Wednesday, 29 October 2014

Odds and ends

You know, it'd be a ton simpler to think of infectious new blog entries in the event that I didn't have such a great amount of life to live :) With the AP test a month away, I'm focusing on and attempting to pass on however much knowledge as could be expected to my understudies - in addition to I additionally have the sophomore classes to stress over - in addition to Son #2 is down with yet an alternate twofold ear disease - in addition to Son #1 is beginning youth soccer this week (the U-5 group; how charming will THAT be?!) - in addition to in any case i'm attempting to land an administrator position which means submitting continues and going on meetings. Along these lines, yes, I've been a bit occupied!

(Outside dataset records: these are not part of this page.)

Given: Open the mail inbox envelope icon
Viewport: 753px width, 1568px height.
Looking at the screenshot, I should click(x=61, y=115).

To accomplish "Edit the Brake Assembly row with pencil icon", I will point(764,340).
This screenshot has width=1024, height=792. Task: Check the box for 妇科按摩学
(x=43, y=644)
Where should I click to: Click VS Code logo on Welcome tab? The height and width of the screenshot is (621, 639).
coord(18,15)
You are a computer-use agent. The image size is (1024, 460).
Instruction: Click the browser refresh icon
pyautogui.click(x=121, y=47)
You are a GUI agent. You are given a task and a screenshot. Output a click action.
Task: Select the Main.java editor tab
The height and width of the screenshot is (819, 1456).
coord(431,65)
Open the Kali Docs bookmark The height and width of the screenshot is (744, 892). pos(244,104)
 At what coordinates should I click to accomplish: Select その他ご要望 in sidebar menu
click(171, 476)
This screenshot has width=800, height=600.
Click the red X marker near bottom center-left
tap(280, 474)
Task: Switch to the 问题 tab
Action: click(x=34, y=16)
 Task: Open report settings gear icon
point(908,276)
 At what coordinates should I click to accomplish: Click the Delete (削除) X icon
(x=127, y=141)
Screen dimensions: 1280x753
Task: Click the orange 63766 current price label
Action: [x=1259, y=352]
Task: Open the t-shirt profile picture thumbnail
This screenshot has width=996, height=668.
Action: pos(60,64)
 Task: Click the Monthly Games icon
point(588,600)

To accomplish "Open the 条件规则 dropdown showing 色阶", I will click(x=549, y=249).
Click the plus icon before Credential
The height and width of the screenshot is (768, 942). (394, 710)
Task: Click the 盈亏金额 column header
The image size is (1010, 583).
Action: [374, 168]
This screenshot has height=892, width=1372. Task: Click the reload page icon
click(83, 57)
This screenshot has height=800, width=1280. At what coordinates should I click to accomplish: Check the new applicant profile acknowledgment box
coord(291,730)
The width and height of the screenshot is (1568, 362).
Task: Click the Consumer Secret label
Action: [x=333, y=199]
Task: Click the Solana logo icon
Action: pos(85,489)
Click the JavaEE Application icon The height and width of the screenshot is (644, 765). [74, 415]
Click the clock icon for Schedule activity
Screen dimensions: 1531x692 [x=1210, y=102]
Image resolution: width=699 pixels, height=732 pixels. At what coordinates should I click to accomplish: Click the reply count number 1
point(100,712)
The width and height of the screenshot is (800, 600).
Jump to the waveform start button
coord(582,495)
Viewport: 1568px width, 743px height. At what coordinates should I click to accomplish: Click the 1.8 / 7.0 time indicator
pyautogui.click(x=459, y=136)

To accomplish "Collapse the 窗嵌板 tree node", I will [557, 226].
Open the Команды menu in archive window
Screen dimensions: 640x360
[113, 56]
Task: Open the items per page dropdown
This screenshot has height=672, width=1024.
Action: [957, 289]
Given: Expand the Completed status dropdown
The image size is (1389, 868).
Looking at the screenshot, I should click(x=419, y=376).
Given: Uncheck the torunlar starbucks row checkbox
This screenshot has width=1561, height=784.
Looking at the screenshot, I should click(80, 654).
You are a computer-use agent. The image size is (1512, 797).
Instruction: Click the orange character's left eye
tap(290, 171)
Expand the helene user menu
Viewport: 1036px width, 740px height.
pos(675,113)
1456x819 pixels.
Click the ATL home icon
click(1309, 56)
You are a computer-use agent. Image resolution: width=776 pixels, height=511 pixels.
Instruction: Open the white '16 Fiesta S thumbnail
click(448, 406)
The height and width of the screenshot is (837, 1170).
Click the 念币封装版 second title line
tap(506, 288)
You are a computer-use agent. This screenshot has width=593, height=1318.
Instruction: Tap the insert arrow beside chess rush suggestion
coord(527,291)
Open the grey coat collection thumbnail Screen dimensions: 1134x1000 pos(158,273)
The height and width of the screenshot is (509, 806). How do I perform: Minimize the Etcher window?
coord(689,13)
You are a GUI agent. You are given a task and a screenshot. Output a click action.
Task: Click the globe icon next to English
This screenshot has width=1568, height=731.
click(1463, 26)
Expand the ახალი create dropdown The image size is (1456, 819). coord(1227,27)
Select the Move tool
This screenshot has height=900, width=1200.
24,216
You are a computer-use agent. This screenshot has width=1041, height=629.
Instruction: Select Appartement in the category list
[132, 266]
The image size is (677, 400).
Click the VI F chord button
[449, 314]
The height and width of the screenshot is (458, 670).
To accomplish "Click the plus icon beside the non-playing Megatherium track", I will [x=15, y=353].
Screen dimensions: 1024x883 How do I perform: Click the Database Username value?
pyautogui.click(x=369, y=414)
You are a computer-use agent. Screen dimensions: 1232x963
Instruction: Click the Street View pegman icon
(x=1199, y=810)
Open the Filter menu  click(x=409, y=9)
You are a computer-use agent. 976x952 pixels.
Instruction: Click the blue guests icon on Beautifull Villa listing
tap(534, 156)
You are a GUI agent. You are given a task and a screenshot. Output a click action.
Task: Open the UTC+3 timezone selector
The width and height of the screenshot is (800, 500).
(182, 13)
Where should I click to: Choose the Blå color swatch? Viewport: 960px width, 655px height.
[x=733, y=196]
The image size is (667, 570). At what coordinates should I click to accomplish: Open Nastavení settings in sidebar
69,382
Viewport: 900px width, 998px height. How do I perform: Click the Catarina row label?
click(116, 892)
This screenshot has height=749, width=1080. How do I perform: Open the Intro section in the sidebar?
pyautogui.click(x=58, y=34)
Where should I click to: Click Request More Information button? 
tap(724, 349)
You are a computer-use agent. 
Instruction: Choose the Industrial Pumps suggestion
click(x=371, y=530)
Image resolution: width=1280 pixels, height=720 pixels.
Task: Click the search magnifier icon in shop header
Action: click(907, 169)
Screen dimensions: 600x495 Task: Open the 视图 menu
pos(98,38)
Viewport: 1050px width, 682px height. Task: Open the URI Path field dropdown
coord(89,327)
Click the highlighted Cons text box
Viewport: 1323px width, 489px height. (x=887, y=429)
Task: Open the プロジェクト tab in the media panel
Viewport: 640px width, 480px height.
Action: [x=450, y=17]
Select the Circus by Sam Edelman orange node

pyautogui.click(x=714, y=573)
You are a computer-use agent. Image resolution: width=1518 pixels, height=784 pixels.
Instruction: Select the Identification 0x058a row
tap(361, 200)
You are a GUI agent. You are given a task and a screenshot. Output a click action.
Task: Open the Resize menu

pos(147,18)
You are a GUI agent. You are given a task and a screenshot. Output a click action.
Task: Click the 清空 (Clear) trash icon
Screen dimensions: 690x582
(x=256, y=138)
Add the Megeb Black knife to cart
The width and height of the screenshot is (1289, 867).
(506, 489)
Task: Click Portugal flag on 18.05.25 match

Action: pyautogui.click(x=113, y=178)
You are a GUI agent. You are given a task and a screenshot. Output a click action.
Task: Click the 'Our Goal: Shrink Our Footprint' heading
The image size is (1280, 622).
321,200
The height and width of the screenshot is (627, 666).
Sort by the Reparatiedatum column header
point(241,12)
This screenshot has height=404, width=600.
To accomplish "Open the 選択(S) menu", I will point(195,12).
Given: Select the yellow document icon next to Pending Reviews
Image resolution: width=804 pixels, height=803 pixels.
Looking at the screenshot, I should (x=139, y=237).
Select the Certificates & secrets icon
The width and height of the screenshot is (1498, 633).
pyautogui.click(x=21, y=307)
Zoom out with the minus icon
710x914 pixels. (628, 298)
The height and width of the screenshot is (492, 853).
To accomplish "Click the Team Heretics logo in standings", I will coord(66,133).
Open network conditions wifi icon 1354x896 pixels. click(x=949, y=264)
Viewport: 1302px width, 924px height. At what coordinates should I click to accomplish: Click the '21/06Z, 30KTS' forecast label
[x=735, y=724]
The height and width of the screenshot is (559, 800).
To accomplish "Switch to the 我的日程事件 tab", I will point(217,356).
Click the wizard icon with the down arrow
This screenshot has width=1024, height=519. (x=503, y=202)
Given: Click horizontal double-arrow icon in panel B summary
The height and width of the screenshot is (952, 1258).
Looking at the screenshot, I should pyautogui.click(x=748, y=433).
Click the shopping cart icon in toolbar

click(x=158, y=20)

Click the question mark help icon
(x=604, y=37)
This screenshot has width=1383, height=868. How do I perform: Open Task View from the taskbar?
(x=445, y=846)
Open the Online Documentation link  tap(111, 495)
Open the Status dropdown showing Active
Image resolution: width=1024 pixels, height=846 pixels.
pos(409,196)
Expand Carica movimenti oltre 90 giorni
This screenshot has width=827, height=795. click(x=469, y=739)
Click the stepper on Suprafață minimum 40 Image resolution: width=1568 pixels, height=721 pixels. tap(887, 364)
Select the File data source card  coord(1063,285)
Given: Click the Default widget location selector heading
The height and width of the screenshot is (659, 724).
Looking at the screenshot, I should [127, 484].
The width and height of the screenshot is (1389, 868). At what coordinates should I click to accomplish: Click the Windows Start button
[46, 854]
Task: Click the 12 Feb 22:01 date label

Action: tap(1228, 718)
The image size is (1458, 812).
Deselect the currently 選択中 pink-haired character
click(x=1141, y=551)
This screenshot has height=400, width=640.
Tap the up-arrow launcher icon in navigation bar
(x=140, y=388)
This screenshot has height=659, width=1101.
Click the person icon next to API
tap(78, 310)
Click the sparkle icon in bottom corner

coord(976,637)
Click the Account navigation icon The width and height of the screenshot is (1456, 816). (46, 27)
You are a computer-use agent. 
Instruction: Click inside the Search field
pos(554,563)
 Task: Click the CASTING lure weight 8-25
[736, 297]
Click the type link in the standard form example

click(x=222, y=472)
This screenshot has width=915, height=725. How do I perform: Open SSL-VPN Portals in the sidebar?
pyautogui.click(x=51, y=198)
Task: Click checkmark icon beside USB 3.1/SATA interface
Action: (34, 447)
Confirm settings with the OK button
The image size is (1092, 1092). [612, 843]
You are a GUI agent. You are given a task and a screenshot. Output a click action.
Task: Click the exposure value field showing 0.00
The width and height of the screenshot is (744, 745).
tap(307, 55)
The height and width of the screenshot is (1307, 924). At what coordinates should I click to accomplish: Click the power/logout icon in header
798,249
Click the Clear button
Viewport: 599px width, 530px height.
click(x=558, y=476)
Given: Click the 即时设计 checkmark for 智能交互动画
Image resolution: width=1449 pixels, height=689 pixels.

Miscellaneous items about which to blog:

Child #1 is going to kindergarten in the fall, and his new basic school does a little preorientation thing where the children come in for a week for four weeks and do cool enormous child stuff. Week 1 was stories and recreations; Week 2 was a forager chase where they looked into the changed rooms at the school; Week 3 is going to be the chief coming into read a story to the children and discuss how he will dependably help them, and so on. So Son returned and excitedly let me know about his scrounger chase, ending up with "And one week from now the main is coming in! Mom, what's a main? Is it like a princess??"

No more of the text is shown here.